# Fonte
● ● ● ●
Há uma percepção arraigada na sociedade brasileira de que as restrições fiscais e os contingenciamentos orçamentários fazem com que os planos plurianuais e as leis orçamentárias se resumam a “peças de ficção”, executadas ao sabor das conveniências políticas e do exercício de pressão por segmentos organizados da sociedade. Diante de tamanho descrédito em relação aos nossos principais instrumentos de organização da ação governamental, seria de se esperar que dirigentes e técnicos somassem esforços na busca de soluções para os problemas identificados.
Contudo, no momento em que esse artigo é escrito são fortes os rumores de que a Secretaria de Planejamento e Investimentos Estratégicos (SPI) e a Secretaria de Orçamento Federal (SOF) serão fundidas em uma única secretaria, sem um debate franco com e entre seus técnicos e dirigentes. Com a extinção da Secretaria de Assuntos Estratégicos seria de se esperar que a SPI fosse reforçada, recuperando suas atribuições relacionadas ao planejamento governamental de longo prazo. Da mesma forma, diante da necessidade de aperfeiçoamento da gestão orçamentária, seria de se esperar que a SOF fosse fortalecida, voltando a ter nas tratativas com os órgãos setoriais o prestígio que já desfrutou no passado.
● ● ● ●
Itens listados em um conjunto de dados:

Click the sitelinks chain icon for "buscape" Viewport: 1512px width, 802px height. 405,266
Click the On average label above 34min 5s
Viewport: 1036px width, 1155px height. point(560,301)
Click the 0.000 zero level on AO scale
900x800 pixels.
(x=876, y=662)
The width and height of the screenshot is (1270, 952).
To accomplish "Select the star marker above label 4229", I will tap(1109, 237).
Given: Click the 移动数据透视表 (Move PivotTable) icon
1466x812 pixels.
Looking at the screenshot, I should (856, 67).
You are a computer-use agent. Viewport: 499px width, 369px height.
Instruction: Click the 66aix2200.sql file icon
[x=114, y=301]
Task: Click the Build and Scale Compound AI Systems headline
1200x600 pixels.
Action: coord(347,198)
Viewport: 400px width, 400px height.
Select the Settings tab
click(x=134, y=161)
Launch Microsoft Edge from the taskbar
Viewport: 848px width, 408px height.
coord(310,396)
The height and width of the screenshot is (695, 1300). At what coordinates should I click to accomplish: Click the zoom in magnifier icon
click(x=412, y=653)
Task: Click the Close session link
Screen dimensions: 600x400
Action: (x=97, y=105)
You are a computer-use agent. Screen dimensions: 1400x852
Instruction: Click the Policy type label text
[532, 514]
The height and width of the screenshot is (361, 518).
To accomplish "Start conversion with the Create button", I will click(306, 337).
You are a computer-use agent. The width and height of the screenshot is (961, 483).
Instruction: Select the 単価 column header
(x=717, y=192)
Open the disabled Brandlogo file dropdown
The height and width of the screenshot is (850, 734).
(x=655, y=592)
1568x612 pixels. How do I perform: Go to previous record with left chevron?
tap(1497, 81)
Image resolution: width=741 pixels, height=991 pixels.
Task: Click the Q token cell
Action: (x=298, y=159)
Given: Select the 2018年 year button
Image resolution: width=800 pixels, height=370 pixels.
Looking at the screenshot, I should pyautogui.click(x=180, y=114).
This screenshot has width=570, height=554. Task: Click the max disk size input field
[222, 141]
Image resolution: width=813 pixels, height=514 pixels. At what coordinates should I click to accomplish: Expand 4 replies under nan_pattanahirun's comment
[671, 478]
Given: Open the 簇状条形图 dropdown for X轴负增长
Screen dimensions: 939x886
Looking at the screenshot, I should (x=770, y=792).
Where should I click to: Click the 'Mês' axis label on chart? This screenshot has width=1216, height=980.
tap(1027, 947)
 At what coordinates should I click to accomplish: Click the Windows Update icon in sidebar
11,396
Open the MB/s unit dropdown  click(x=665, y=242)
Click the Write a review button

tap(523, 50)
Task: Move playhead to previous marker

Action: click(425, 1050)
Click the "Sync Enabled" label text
● ● ● ●
# Requisitos das tarefas
• 1. Devolva o trecho da fonte que vai de "Há uma percepção" até "os problemas identificados.".
• 2. Por favor, redigite sem alterações o trecho dos registros que vai do início deles até a linha que contém "click(x=412, y=653)", com essa linha incluída.

# Respostas escritas
• 1.
Há uma percepção arraigada na sociedade brasileira de que as restrições fiscais e os contingenciamentos orçamentários fazem com que os planos plurianuais e as leis orçamentárias se resumam a “peças de ficção”, executadas ao sabor das conveniências políticas e do exercício de pressão por segmentos organizados da sociedade. Diante de tamanho descrédito em relação aos nossos principais instrumentos de organização da ação governamental, seria de se esperar que dirigentes e técnicos somassem esforços na busca de soluções para os problemas identificados.

• 2.
Click the sitelinks chain icon for "buscape" Viewport: 1512px width, 802px height. 405,266
Click the On average label above 34min 5s
Viewport: 1036px width, 1155px height. point(560,301)
Click the 0.000 zero level on AO scale
900x800 pixels.
(x=876, y=662)
The width and height of the screenshot is (1270, 952).
To accomplish "Select the star marker above label 4229", I will tap(1109, 237).
Given: Click the 移动数据透视表 (Move PivotTable) icon
1466x812 pixels.
Looking at the screenshot, I should (856, 67).
You are a computer-use agent. Viewport: 499px width, 369px height.
Instruction: Click the 66aix2200.sql file icon
[x=114, y=301]
Task: Click the Build and Scale Compound AI Systems headline
1200x600 pixels.
Action: coord(347,198)
Viewport: 400px width, 400px height.
Select the Settings tab
click(x=134, y=161)
Launch Microsoft Edge from the taskbar
Viewport: 848px width, 408px height.
coord(310,396)
The height and width of the screenshot is (695, 1300). At what coordinates should I click to accomplish: Click the zoom in magnifier icon
click(x=412, y=653)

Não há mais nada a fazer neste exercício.